Pakar minyak Asia Mikkhal Herberg mengatakan dalam sebuah konferensi di Washington belum lama ini, lonjakan impor sebesar itu aka menjadi beban berat bagi sistem minyak dan gas dunia yang sudah semakin ketat. Herberg meramalkan bahwa ketegangan ekonomi dan politik akan meningkat antara Amerika, Jepang, Eropa dan negara-negara lain, sementara begitu banyak negara berusaha mendapatkan minyak yang mereka perlukan. Minyak adalah komoditas paling berharga di dunia, dan persediaannya bukan tanpa batas.

Sudah ada beberapa contoh drama politik minyak yang semakin meningkat antara Asia dan Amerika.

Cina dan Jepang bersaing membantu Rusia membangun pipa gas dari Siberia ke Cina atau ke pantai timur Rusia untuk pemasokan ke Jepang. Jepang menjanjikan milyaran dolar untuk membantu pembangunan pipa gas itu, dan bersedia menginvestasi milyaran dolar untuk pembangunan industri di kawasan yang terkucil itu. Ketika Rusia memilih jalur ke Jepang, Cina menuduh Amerika berkomplot dengan Jepang untuk menghambat pembangunan Cina.

Ada lagi contoh lain. Amerika mengusahakan sanksi PBB terhadap Sudan karena tragedy kemanusiaan di Darfur. Tetapi Cina dan Rusia mengisyaratkan akan merintangi sanksi itu. Sebabnya, tak lain dan tak bukan adalah politik minyak. Cina telah membangun pipa minyak sepanjang 1.650 kilometer untuk menyalurkan minyak Sudan ke Laut Merah, agar dapat lebih mudah dimuat ke dalam kapal-kapal tangki minyak Cina.

Masih ada contoh lagi. Cina menandatangani perjanjian 25 tahun untuk membeli minyak dengan Iran, pada saat Amerika dan banyak negara Barat lain berusaha mengucilkan Iran karena berusaha membuat senjata nuklir.

Cina khawatir bahwa Amerika dapat merintangi aksesnya ke Amerika Latin melalui Terusan Panama.
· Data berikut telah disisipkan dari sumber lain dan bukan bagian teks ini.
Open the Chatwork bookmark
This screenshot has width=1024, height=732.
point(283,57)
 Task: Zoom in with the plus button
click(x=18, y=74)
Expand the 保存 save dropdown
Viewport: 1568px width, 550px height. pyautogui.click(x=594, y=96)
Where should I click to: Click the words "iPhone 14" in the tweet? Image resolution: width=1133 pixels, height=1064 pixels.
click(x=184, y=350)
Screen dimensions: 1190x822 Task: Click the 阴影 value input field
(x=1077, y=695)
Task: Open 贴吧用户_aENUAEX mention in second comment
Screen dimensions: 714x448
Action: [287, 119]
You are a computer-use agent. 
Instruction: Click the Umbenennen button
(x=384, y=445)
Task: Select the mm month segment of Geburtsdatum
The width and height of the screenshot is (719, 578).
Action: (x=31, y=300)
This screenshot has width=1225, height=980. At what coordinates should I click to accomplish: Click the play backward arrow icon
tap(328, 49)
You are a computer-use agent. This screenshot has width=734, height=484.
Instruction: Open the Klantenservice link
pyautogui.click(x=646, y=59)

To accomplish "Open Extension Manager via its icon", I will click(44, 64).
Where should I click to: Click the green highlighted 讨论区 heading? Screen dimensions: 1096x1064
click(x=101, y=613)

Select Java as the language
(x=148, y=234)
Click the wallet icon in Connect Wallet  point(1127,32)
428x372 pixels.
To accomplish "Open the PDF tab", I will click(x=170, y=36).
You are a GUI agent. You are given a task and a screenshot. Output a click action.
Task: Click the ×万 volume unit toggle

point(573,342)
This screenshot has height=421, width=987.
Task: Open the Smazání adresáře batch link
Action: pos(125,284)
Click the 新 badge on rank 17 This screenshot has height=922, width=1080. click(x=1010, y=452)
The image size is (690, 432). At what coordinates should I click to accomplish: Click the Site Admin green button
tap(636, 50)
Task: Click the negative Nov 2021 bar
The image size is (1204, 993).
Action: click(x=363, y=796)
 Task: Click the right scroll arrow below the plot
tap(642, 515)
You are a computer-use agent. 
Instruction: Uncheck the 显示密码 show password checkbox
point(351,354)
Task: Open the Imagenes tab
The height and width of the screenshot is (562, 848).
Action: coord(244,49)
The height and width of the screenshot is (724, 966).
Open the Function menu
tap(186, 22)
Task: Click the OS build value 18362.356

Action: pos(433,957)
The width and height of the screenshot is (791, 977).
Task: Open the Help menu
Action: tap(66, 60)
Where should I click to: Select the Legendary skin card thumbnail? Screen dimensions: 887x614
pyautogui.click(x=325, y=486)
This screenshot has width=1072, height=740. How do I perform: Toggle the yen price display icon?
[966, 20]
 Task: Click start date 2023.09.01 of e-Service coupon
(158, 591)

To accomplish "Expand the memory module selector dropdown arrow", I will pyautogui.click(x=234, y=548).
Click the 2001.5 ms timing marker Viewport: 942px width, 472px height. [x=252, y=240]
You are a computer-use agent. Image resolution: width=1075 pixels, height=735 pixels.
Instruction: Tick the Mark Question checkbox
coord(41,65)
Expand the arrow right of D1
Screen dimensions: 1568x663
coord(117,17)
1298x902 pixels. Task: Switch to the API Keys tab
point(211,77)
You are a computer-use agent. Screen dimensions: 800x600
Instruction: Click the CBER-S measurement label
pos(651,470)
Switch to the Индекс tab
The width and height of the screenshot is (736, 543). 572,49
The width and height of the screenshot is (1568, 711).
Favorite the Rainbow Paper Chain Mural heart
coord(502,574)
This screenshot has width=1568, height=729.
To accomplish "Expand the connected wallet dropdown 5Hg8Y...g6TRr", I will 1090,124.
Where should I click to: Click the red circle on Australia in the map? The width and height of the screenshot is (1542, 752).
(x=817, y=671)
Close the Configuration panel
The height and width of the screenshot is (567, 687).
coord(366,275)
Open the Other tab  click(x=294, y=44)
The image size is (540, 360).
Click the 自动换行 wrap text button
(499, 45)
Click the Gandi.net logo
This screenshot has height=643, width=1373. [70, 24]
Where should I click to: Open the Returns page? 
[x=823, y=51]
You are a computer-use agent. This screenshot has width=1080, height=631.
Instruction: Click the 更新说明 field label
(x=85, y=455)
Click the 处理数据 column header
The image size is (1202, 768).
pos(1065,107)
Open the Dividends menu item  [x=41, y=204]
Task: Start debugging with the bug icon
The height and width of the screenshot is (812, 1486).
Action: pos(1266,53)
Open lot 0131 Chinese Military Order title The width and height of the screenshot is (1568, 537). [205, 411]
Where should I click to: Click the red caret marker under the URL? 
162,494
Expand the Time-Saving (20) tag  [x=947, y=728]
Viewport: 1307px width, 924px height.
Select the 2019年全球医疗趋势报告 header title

Karena itu, bulan Desember yang lalu, Cina menyusun rencana untuk membangun pipa minyak, untuk menyalurkan minyak Venezuela ke Samudera Pasifik, sehingga tidak harus bergantung pada Terusan Panama.

Birma dikenai sanksi Amerika dan Eropa karena negara itu dikuasai dictator militer. Tetapi Birma memiliki cadangan minyak, yang mungkin dapat dieksplorasi. Karena itu, Singapura, Thailand, Malaysia, Korea Selatan dan Cina mengabaikan sanksi itu, dan mendanai pembangunan pipa minyak Birma. Sekali lagi, ini politik minyak.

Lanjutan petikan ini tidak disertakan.